* PROBLEM REQUIREMENTS
Once the line with "Task: Select the Total Enrollment stat card" is found in the entries below, print it and each following line exactly, stopping after the line with "Open the Material"; print nothing else.

* THE INPUT
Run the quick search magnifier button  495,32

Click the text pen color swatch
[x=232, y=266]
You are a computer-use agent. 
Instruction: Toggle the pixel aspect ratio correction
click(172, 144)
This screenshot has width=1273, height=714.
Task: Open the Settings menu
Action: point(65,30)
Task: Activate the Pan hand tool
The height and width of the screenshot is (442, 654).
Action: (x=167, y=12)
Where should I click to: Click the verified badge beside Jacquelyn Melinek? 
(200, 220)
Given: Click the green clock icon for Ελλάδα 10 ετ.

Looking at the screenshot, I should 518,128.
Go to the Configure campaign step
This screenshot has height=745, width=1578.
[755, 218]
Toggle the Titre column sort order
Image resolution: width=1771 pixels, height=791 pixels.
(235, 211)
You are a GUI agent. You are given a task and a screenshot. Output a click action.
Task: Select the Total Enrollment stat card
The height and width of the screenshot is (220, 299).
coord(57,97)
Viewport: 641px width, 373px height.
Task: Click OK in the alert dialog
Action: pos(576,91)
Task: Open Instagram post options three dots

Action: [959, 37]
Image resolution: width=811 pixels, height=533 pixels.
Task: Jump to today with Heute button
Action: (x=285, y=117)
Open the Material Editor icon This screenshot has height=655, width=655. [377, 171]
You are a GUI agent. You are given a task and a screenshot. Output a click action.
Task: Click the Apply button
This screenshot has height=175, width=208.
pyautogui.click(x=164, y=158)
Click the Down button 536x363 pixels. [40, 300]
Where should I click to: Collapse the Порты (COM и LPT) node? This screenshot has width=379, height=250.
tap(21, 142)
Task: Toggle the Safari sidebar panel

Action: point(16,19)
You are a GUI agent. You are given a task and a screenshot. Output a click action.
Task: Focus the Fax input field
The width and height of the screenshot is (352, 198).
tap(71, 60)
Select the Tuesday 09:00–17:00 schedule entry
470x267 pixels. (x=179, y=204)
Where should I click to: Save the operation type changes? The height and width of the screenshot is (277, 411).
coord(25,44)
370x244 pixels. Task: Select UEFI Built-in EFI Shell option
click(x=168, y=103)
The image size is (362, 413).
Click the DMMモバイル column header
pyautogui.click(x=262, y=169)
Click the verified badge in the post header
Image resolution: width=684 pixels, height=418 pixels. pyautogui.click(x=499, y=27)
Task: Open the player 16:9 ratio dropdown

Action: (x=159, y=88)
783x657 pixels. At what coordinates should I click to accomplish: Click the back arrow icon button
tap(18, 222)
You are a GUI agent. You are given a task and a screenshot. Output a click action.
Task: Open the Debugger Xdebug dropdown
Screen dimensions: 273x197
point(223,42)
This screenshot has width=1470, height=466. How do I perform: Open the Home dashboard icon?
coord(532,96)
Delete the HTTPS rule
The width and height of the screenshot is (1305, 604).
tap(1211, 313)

* EXERCISE SOLUTION
Task: Select the Total Enrollment stat card
The height and width of the screenshot is (220, 299).
coord(57,97)
Viewport: 641px width, 373px height.
Task: Click OK in the alert dialog
Action: pos(576,91)
Task: Open Instagram post options three dots

Action: [959, 37]
Image resolution: width=811 pixels, height=533 pixels.
Task: Jump to today with Heute button
Action: (x=285, y=117)
Open the Material Editor icon This screenshot has height=655, width=655. [377, 171]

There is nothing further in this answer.